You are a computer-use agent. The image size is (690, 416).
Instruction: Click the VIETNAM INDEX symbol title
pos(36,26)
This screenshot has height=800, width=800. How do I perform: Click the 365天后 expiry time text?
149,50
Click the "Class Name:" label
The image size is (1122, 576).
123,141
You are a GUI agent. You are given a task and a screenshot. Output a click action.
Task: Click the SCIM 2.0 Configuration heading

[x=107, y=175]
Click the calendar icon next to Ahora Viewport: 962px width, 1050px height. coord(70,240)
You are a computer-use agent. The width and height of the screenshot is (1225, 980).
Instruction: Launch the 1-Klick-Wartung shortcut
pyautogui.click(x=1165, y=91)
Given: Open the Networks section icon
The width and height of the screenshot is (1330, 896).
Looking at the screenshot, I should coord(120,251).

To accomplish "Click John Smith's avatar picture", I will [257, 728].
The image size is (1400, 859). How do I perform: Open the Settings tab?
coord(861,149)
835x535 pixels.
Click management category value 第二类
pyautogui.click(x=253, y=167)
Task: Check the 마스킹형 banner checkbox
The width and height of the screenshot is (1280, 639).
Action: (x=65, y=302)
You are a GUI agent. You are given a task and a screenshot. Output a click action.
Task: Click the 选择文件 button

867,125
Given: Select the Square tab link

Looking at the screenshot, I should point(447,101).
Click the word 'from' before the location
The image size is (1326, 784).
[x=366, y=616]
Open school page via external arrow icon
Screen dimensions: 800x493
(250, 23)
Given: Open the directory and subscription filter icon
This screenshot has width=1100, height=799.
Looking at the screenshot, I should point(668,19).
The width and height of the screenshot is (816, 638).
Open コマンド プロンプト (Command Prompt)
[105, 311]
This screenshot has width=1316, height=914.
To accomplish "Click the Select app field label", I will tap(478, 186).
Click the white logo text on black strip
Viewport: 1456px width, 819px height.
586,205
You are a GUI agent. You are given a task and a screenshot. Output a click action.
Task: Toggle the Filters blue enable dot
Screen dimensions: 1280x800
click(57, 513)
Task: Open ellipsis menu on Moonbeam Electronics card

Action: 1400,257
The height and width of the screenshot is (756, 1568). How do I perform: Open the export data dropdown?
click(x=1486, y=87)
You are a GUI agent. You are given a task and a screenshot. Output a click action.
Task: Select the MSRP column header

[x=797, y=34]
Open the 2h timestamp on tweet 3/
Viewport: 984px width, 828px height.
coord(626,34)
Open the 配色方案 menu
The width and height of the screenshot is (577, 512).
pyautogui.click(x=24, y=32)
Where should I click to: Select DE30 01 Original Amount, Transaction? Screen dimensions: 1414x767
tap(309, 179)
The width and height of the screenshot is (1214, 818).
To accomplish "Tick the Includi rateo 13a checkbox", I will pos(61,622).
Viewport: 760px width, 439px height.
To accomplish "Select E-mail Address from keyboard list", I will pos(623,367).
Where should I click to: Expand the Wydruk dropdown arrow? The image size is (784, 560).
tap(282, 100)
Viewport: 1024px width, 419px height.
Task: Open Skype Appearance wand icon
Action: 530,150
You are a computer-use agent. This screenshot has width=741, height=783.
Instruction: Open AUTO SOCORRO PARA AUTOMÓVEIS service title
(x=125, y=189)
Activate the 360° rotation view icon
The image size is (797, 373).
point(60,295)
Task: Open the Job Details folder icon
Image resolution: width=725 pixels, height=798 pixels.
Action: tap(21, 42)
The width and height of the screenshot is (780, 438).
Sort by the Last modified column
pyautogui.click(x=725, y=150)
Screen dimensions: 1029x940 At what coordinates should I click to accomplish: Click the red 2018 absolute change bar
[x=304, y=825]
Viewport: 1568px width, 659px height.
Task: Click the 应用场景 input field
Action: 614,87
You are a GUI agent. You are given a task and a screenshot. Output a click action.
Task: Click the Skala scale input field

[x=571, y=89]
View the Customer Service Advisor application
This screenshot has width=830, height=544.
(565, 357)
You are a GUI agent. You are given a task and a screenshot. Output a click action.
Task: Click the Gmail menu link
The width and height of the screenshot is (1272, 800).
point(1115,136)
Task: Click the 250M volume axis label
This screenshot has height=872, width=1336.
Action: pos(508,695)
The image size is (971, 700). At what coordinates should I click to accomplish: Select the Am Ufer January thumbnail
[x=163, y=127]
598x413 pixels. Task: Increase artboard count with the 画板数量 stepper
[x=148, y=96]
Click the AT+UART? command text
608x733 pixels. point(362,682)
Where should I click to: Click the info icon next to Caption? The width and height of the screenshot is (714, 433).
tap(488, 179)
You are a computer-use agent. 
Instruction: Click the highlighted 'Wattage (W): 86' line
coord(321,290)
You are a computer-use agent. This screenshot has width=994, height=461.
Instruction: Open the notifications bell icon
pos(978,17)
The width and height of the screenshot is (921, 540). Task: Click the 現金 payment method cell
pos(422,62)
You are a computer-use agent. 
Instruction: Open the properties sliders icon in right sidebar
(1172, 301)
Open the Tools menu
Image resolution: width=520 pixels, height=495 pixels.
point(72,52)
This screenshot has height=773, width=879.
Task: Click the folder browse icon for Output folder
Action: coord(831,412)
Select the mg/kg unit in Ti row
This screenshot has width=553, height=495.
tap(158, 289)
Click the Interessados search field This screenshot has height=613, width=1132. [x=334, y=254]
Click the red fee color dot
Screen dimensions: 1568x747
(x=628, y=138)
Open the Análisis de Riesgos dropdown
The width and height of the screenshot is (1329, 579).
·····
Exercise goal: Whenever "checkbox" occurs in a line of the entries, copy that line.

Response to the exercise:
Task: Check the 마스킹형 banner checkbox
To accomplish "Tick the Includi rateo 13a checkbox", I will pos(61,622).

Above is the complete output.